74236.fb2
В любой гуманитарной науке советской эпохи проходила невидимая граница между официозом и официальной оппозицией. Книги и статьи печатались в одних журналах и издательствах, проходили через одинаковые издательские и цензурные фильтры, но в результате — по гамбургскому счету — оказывались на разных полюсах.
На самом деле новый этап в советском чеховедении открывали — в это же самое время — совсем иные люди.
Статья Б. М. Эйхенбаума появилась в недавно освобожденном от блокады городе, в опальном в скором будущем журнале “Звезда”. В рукописи она имела пометку: “24 июля 1944 г. (по возвращении из Саратова)”: во время блокады профессора и студенты Ленинградского университета находились в этом волжском городе.
Эйхенбаум любил рифмы судьбы и воспринимал свою деятельность историка литературы как историческую35. Это было его второе обращение к творчеству писателя. Впервые он написал о Чехове ровно тридцать лет назад, к десятилетию со дня смерти. Обе работы имеют одинаковое скромное заглавие — “О Чехове”. Между ними поместились формалистская эпоха бури и натиска со знаменитым манифестом “Как сделана „Шинель“ Гоголя”, годы занятий текстологией, многотомная монография о Толстом, исследования о русской лирике и Лермонтове — почти вся жизнь ученого.
“О Чехове” четырнадцатого года — критическая полемика, построенная на двух простых тезисах: Чехов был эпигоном реализма, колебавшимся между Тургеневым и Толстым, но полностью игнорировавшим Достоевского, а также обнаруживал уклон к аскетизму, интерес к церковности, любовь к образу монаха.
Статья завершалась виньеткой-итогом: “В его художестве все „плотское“ совершенно откололось от „духовного“, поэзия — от прозы, мечта — от действительности. И это оттого, что настоящий, толстовский реализм завершал в Чехове свой круг. Чехов нес на себе тяжелый крест эпигонства и мечтал об акафисте. Он сам чувствовал тяжесть этой ноши и облегчал ее только юмором, которым щедро наделила его природа” 36.
Через тридцать лет Эйхенбаум полемизирует не только с чеховскими современниками, но и самим собой. Сохраняя некоторые из прежних наблюдений, он придает им совсем иной смысл, встраивает в широкую историческую концепцию.
Мысль об эпигонстве Чехова трансформируется в генетически восходящую к формальному методу идею о борьбе и постоянной смене старшей и младшей линии в литературной эволюции: “У Чехова были свои прямые учителя и предшественники. Рядом с литературой, исключительно сосредоточенной на острых вопросах социально-политической борьбы, существовала и другая литература, развившаяся вне узкого круга интеллигентских традиций. <…> Россию надо было показывать не только вглубь, но и вширь со всеми особенностями ее национальной жизни, ее быта и природы.<…> Эта „второстепенная“ литература была представлена именами Писемского и Лескова. Литературное происхождение Чехова в самом основном и главном идет от них”.

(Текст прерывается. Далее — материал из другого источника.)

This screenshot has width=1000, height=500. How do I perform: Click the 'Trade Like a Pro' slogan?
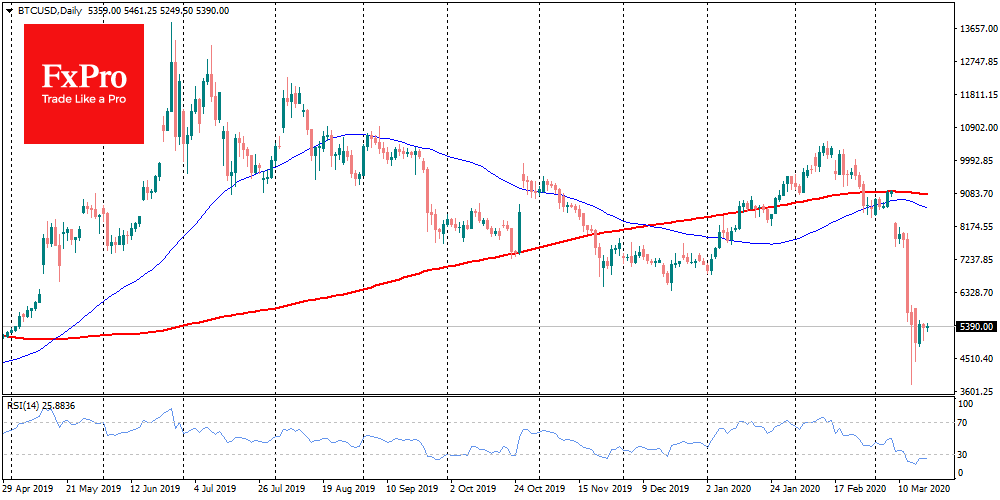(x=82, y=100)
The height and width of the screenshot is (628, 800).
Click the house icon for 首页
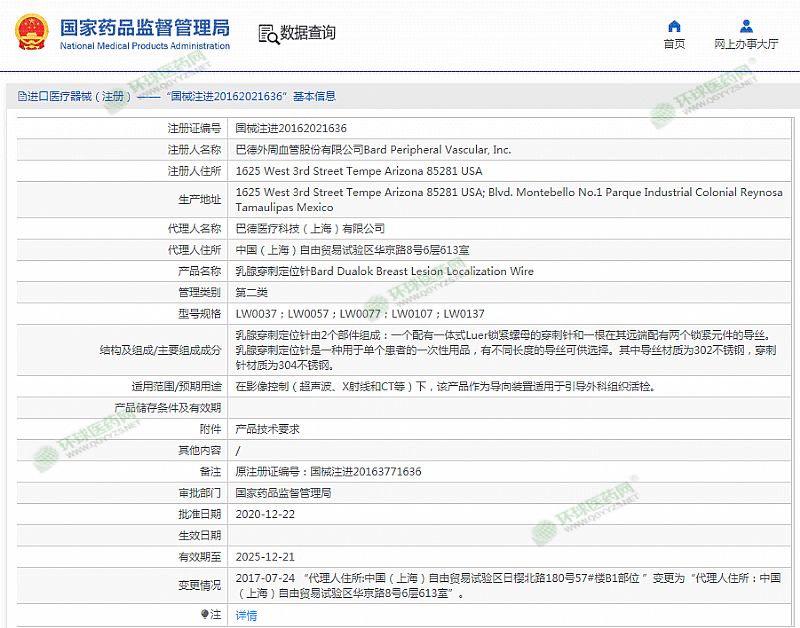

В связи с этой задачей — “дать картину всей России” — близким Чехову писателем из “первой литературы” оказывается Гоголь (в первой статье говорилось о “метафизической бездне” между ними).
Чеховский жанр короткого рассказа тоже воспринимается Эйхенбаумом не изнутри современной Чехову массовой литературы, осколочной традиции, а на фоне большой русской классики – как принципиальный жест, историческая победа младшей линии. “Дело не только в том, что Чехов ввел в русскую литературу короткий рассказ, а в том, что эта краткость была принципиальной и противостояла традиционным жанрам романа и повести как новый и более совершенный метод изображения действительности”.
Декларируемый в четырнадцатом году “разрыв между прозой и поэзией” (отсюда и мечта об акафисте) через тридцать лет сменяется идеей о сплошной поэтической природе чеховского повествования, его глубочайшем лиризме. “Вся система Чехова была построена на лирике — на смехе и грусти; эпическое начало не соответствовало его методу. <…> Так получилось, что человеческая жизнь полностью вошла в литературу. Чехов преодолел иерархию предметов, преодолел различие между „прозой жизни“ и ее „поэзией“, стал, по слову Толстого, истинным и несравненным „художником жизни“”.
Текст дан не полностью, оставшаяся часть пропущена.